### Listed records ###

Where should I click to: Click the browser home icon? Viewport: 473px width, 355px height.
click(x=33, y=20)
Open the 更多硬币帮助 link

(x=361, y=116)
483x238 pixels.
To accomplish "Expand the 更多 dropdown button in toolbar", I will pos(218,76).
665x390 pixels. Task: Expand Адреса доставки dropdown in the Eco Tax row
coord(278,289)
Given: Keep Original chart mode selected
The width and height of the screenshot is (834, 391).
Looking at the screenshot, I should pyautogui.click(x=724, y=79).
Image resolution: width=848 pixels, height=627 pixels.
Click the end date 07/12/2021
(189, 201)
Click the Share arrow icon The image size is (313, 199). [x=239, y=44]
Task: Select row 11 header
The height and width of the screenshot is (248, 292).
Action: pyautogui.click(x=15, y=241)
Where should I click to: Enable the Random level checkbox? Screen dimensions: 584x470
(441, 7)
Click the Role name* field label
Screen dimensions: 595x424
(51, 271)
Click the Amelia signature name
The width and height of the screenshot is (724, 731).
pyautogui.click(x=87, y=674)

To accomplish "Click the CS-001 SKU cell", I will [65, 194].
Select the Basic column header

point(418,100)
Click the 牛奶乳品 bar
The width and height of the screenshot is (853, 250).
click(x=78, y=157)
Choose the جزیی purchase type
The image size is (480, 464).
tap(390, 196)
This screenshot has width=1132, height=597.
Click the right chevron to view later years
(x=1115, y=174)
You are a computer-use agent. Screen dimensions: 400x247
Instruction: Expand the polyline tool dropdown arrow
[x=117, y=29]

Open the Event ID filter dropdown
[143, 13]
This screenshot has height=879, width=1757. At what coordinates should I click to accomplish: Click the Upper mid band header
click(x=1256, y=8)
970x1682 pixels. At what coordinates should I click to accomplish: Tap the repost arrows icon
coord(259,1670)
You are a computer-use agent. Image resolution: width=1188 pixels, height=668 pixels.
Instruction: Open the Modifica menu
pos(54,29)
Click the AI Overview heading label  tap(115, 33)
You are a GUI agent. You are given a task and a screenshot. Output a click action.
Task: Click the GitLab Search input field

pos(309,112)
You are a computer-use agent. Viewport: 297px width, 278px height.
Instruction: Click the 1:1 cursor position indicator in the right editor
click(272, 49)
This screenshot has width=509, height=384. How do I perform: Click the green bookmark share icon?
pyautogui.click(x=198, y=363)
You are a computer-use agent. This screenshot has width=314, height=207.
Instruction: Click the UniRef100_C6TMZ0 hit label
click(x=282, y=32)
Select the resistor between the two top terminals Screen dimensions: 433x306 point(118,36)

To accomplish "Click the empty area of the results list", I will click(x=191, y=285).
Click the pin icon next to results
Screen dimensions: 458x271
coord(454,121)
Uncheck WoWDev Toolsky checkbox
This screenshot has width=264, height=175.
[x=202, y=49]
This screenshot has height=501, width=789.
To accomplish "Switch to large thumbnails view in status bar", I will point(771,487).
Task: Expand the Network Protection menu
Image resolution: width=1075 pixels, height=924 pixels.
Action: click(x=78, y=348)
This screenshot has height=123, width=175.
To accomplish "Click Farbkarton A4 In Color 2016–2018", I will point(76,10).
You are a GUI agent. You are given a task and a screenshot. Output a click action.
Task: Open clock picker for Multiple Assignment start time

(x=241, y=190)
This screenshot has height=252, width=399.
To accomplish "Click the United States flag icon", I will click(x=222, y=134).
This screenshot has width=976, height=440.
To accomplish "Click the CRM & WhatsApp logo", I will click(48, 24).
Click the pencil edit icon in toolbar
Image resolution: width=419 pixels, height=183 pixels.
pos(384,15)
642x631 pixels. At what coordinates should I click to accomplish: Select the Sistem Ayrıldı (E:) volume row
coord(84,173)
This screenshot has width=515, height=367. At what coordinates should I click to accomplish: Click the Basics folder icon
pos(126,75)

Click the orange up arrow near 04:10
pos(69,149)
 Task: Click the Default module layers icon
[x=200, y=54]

###

*About this task*:
The answer must be every line of the entries that includes the word "computer".

*Response to the exercise*:
You are a computer-use agent. Screen dimensions: 400x247
You are a computer-use agent. Image resolution: width=1188 pixels, height=668 pixels.
You are a computer-use agent. Viewport: 297px width, 278px height.
You are a computer-use agent. This screenshot has width=314, height=207.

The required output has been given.